#### [Supplied passage]
•••

A space to talk openly about weight loss journeys and challenges. Mumsnet hasn't checked the qualifications of anyone posting here. You may wish to speak to a medical professional before starting any diet.

Past bulimia keeps bobbing around in my head since I started eating well

2 replies

OrangeLavenders · 27/08/2020 10:07

It's a bit confusing. I was bulimic from the ages of 10 to age 15. Started off because people made fun of my rugby legs (I had/have unusually large calves).

Anyway, I recovered and it never really impacted be again at all! Ate pretty normally. Size 8/10, not the healthiest diet but never over ate.

Fast forward to having DS and several miscarriages, and I've remained at 12 stone! Can't seem to get it off as easily as before. I was 10.5 stone for a good 18 months after DS, then after each subsequent pregnancy I put on weight. Lost my daughter in October and put on 1 stone. Not comfort eating, just liking the wrong foods too much. Until here I am, 12 stone 2.

I got myself down to 11 stone 6 within a couple of weeks but weighed myself very recently and have returned to 12 stone 2! So put on an extra two pounds to when I started healthy living.

I've been doing spin class, yoga, pilates, swimming. Eating well. In calorie deficit and no sneaky eating either before anyone suggests I don't know what I'm eating.

Since learning I've put on weight, I feel awful. I've vomited three times. I absolutely hadn't 'binged' at all but I never did anyway when I was bulimic as a girl.... I ate fairly normally and then was sick.

•••

#### [Assignment]
Transcribe the forum post from "I got myself" up to and including "started healthy living.". Work from the forum post alone.

Items in a dataset
•••

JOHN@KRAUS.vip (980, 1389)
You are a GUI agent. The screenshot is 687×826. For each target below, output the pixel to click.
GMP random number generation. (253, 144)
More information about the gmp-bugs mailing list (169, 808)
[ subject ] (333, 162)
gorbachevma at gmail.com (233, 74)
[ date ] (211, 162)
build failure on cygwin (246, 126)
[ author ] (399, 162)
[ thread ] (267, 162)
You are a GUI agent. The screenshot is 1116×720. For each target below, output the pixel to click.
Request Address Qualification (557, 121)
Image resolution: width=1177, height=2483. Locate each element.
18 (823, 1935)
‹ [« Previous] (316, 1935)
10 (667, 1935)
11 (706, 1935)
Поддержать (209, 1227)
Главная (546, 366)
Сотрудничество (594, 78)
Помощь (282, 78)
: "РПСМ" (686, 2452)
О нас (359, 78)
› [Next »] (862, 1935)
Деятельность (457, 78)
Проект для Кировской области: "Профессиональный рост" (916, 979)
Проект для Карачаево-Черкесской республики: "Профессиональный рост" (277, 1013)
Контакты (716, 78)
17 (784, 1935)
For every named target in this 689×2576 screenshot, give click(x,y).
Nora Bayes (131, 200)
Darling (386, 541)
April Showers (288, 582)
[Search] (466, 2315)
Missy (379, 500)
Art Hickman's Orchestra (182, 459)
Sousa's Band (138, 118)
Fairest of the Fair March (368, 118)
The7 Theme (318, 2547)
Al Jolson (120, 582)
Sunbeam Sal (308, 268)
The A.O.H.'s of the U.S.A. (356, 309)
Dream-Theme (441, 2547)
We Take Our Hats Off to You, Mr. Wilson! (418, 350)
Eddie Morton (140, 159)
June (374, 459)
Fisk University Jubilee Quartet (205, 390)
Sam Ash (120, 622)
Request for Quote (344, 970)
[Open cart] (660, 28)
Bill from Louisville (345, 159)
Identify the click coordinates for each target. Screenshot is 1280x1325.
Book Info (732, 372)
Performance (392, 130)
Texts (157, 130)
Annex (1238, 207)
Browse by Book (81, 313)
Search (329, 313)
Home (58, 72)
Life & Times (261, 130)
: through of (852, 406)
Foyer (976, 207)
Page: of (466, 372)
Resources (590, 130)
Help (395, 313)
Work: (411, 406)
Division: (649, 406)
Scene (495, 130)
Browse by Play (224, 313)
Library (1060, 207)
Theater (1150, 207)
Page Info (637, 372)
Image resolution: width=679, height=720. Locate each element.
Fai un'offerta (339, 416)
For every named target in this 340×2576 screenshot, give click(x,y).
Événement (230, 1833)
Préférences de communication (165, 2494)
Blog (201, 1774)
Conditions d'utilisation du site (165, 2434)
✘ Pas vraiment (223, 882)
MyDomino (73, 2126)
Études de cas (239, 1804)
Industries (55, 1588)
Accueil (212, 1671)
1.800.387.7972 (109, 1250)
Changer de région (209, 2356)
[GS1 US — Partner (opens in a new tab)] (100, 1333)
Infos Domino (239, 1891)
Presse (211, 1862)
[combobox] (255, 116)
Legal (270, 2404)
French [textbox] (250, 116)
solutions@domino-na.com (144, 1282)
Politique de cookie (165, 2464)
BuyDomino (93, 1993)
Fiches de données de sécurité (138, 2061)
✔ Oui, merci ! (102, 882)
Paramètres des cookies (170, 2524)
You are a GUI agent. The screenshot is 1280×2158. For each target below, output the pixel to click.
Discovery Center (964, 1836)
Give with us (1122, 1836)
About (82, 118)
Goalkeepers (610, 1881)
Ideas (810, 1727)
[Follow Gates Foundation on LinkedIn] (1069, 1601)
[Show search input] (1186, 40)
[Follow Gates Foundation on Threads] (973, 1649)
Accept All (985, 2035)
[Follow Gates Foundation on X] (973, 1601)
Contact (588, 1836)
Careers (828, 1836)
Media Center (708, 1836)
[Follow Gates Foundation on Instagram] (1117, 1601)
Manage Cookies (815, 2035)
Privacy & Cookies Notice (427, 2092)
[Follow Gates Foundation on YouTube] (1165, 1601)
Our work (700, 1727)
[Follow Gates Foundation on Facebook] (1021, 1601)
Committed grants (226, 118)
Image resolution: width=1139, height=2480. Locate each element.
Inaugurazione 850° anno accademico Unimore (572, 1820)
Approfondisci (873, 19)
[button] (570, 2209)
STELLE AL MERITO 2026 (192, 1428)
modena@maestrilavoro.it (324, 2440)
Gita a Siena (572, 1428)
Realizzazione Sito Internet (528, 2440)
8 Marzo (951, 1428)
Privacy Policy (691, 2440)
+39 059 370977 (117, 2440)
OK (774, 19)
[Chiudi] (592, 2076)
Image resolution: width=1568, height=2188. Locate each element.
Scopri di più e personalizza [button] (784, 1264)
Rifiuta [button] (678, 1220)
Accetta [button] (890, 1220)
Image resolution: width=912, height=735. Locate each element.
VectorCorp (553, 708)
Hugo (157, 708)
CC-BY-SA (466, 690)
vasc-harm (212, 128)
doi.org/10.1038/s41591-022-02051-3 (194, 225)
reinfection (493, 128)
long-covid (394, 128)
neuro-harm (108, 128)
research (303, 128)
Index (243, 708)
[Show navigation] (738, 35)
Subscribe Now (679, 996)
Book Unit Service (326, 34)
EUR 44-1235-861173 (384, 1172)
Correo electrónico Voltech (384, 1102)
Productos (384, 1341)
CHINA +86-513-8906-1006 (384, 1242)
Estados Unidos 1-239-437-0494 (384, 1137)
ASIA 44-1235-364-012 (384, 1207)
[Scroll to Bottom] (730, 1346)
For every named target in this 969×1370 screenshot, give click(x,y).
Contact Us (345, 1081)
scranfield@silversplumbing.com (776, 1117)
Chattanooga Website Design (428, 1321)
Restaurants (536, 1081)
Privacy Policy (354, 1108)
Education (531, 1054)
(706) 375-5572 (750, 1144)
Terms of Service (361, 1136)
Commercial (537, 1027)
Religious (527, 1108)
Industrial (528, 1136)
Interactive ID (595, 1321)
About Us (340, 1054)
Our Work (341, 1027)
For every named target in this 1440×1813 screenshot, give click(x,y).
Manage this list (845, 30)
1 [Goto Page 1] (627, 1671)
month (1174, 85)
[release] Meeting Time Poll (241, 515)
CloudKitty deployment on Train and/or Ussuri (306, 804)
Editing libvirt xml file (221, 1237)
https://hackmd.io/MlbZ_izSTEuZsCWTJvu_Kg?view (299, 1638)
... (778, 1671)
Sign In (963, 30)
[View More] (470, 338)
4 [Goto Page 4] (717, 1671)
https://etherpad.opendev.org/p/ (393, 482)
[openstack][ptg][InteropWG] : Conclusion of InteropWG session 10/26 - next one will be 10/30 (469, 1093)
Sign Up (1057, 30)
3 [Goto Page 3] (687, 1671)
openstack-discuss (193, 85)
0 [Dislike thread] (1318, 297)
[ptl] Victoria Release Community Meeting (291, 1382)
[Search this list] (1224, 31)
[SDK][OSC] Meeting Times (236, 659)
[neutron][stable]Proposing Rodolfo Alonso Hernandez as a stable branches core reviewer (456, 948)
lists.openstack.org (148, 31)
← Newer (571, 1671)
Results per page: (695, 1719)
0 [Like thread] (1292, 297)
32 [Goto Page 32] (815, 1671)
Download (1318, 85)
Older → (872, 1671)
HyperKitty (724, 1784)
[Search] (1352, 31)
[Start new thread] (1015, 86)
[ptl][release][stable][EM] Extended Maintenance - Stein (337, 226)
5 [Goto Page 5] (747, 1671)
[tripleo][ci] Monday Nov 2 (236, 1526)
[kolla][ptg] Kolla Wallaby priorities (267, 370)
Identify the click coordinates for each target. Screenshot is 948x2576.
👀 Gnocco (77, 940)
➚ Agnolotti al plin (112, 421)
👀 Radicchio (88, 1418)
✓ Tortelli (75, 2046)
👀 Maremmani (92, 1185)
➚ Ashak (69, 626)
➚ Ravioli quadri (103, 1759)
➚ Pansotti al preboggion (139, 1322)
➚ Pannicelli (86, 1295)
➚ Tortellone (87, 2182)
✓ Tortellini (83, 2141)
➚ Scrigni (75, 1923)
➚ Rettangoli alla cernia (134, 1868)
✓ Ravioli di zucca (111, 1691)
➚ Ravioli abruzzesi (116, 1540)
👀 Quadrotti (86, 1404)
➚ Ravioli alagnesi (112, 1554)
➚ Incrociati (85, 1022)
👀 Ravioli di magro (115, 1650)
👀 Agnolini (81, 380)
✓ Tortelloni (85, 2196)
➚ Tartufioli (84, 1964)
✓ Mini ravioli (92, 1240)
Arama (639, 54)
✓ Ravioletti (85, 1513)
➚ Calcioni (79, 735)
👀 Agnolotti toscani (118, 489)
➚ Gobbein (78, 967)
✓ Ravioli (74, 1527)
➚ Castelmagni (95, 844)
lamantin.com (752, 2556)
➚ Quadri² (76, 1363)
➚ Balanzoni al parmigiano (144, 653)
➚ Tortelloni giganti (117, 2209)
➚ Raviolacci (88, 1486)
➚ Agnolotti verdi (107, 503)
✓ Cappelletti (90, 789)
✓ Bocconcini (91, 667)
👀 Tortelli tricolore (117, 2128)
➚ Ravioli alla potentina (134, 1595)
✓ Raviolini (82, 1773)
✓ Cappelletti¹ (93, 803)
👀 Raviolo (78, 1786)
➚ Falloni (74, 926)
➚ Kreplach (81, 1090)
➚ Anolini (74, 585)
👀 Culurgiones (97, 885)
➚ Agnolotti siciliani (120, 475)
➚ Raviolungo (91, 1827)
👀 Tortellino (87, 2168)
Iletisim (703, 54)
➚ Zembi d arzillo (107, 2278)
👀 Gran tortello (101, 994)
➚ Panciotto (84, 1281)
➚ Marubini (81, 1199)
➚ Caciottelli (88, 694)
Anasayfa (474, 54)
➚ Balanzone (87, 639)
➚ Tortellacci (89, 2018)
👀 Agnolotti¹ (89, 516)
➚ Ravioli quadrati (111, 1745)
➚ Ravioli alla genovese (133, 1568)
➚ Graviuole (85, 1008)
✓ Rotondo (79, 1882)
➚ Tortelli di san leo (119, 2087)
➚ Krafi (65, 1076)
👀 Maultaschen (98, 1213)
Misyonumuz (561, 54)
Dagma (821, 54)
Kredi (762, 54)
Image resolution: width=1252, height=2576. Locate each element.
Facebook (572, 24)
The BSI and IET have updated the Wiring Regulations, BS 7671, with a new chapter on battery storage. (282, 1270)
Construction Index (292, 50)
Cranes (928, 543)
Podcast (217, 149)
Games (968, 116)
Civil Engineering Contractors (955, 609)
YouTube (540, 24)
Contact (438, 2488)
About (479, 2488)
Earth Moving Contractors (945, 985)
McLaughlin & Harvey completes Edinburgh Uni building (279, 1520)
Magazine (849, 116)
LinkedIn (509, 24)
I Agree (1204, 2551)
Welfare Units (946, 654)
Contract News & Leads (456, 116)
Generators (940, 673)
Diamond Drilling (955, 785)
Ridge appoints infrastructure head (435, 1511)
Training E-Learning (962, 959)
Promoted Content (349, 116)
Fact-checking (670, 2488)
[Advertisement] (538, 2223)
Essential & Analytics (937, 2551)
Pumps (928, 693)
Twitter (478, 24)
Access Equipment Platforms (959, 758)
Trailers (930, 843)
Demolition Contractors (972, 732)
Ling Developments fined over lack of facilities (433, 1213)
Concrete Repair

•••

#### [Response to the exercise]
I got myself down to 11 stone 6 within a couple of weeks but weighed myself very recently and have returned to 12 stone 2! So put on an extra two pounds to when I started healthy living.